# Swordtails wont eat and alagae problems



## yasai6500 (Oct 19, 2010)

Basically, I have 2 koi swordtails (Male and female) and neither of them will eat help? also having trouble controlling large brown spots on sides of tank


----------



## snail (Aug 6, 2010)

What size is your tank and how long have you had it? Did your fish eat to start with and stop or have the never eaten?

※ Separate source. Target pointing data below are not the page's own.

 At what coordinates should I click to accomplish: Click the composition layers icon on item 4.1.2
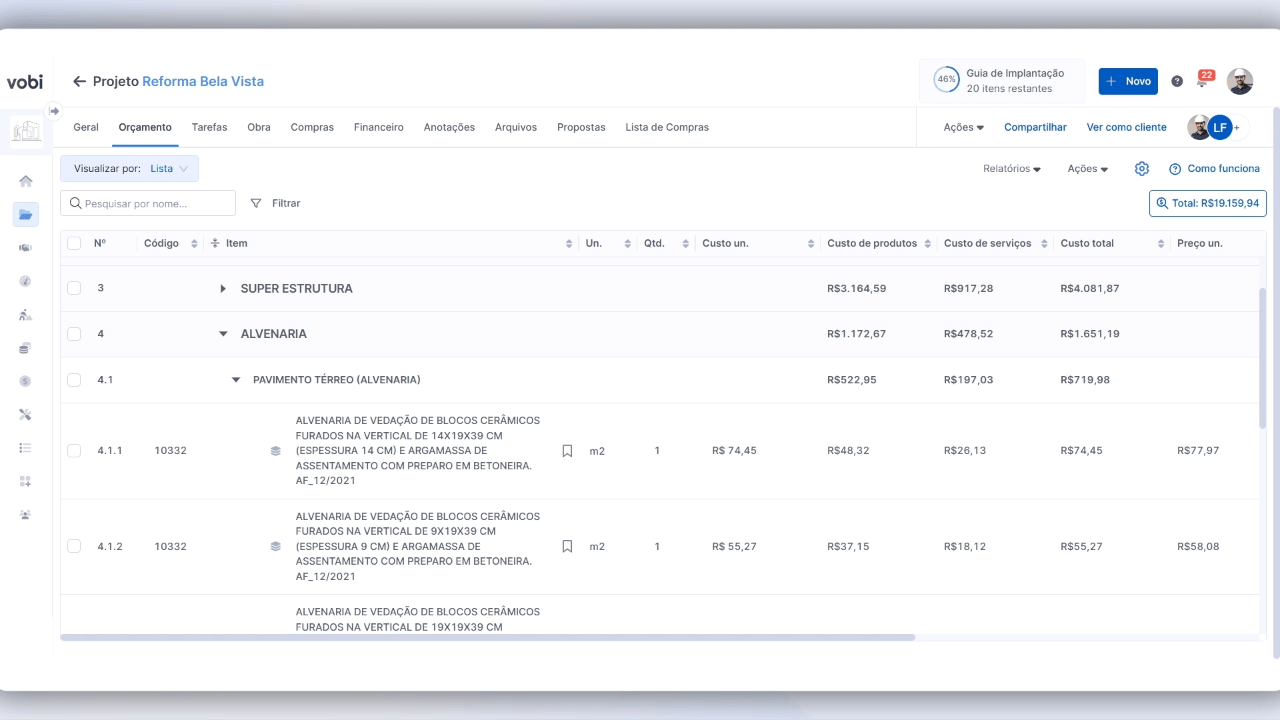coord(275,547)
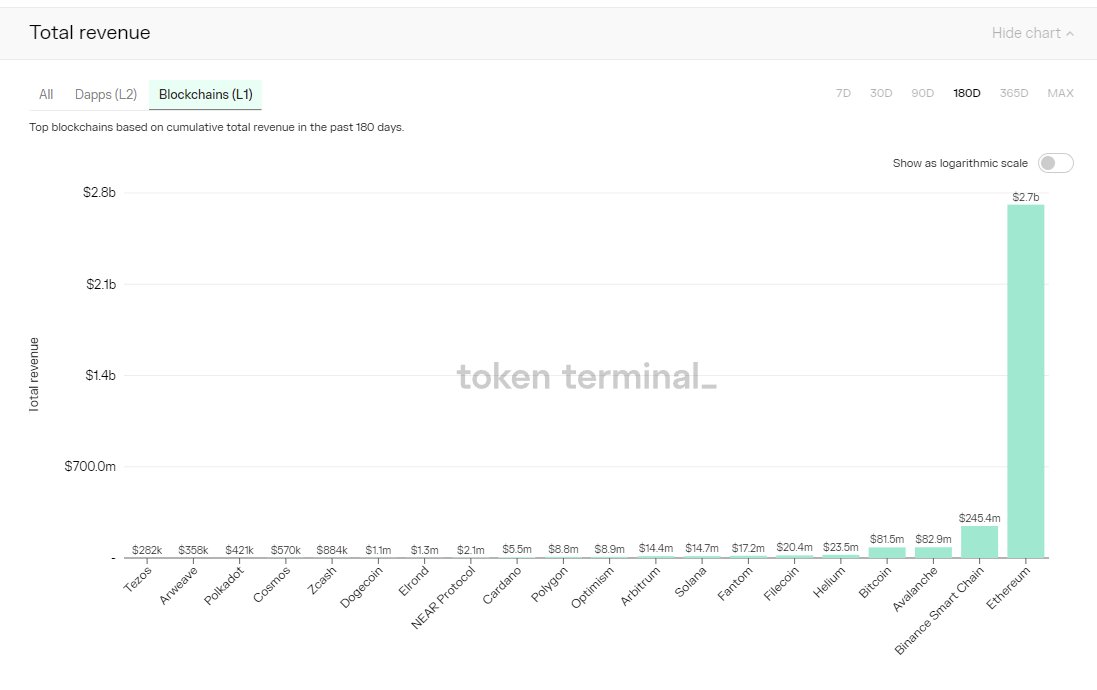This screenshot has width=1097, height=690.
Task: Open the Dapps (L2) tab
Action: [106, 94]
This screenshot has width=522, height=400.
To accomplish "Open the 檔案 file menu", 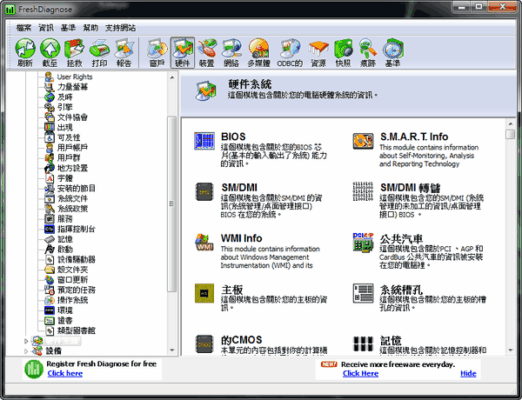I will pos(24,28).
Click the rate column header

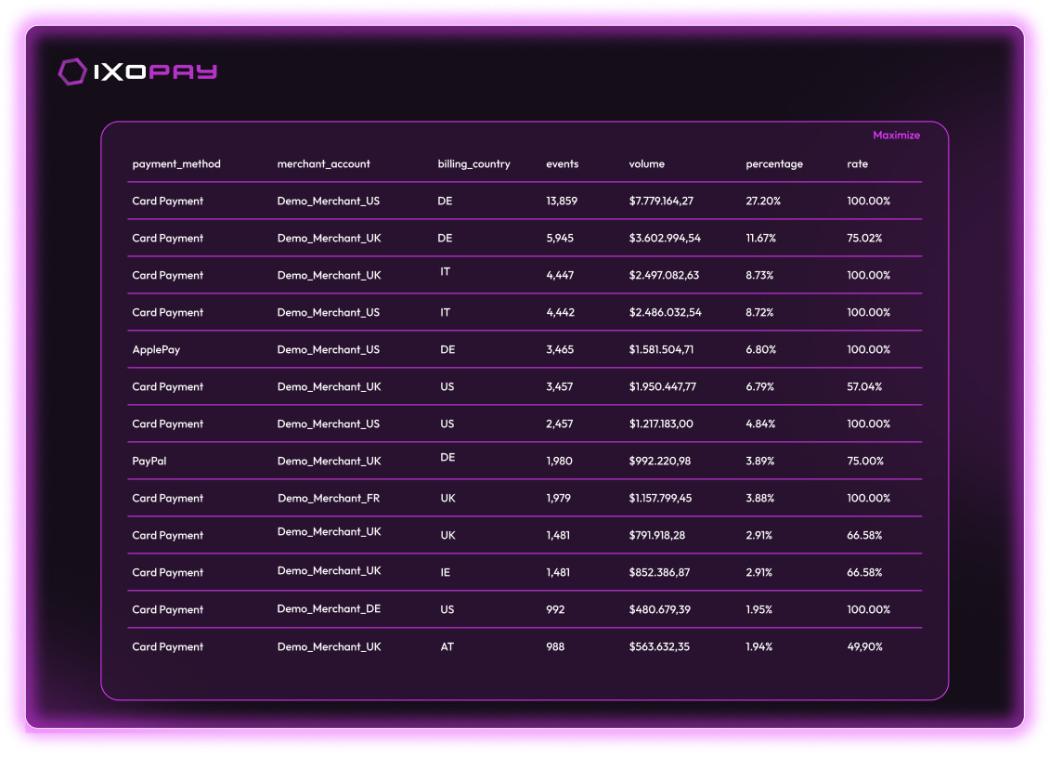click(x=857, y=164)
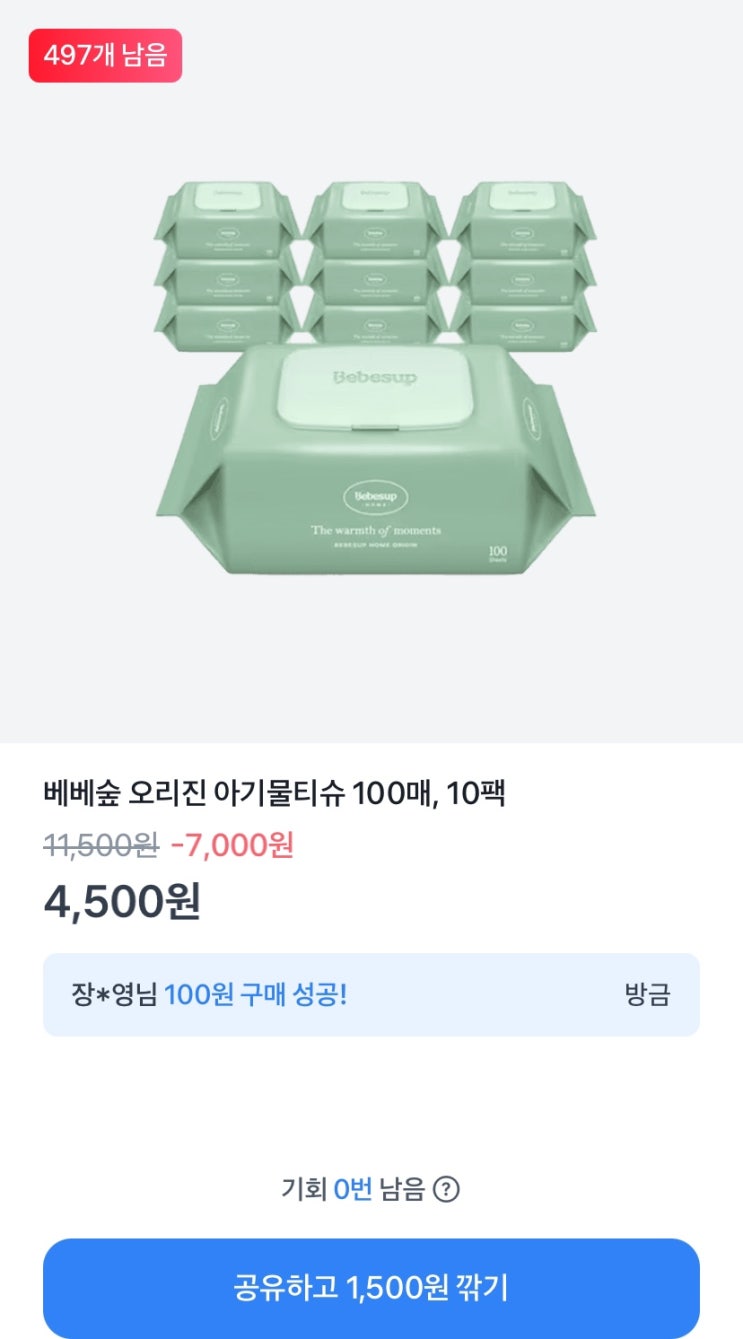Tap the 4,500원 current price
This screenshot has width=743, height=1339.
point(122,902)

First guess is that your tank is new and is cyling.


----------



## jrman83 (Jul 9, 2010)

Are they really skinny....sides sunken in?


----------



## yasai6500 (Oct 19, 2010)

nvm they are eating...I'm still having trouble with the brown spots on the tank tho....how do I control that? I feel like I need to scrub once a week


----------



## Guppy_lover367 (Nov 22, 2010)

WHat size of tank?
Snails will work If you don't mind an infestation.
A placatromus will work if ur tank if big enough
maybe a Japanese alge eater (NOT CHINESE! They hurt my fishies!)
there are a lot of different fish that will eat the alge.


----------



## yasai6500 (Oct 19, 2010)

I have snails but they dont seem to be working they just poop alot......its a size 29 (29 gallon)


----------



## snail (Aug 6, 2010)

Nerite snails work. In a well balanced tank the brown spots will stop being a problem. They are a problem in new tanks usually.


----------



## mfgann (Oct 21, 2010)

Snails, bristlenose plecostimus, or otocinculs are your best bets. Otos look like siamese/chinese algae eaters, but never get big, and continue to eat algae. The pleco or otos will need some algae wafers to supplement their diet once the algae is gone or they'll starve.
The cheap route is snails.. You could TRY getting some freebie snails out of the petstore tank.. especially if they're already selling you something from the tanks. The problem is that goldfish enjoy a few good snails to munch on. You could try it, but you may just wind up with a goldfish snack. The nerite snails would be a good choice if the little freebie snails fail. Mystery snails will eat some algae, maybe.. but usually like to stick to leftover food, I think.

Good luck


----------



## yasai6500 (Oct 19, 2010)

The female is not eating...does that mean shes pregnant?


----------



## snail (Aug 6, 2010)

How big is the tank, how long has it been set up and have you tested for ammonia and nitrites?


----------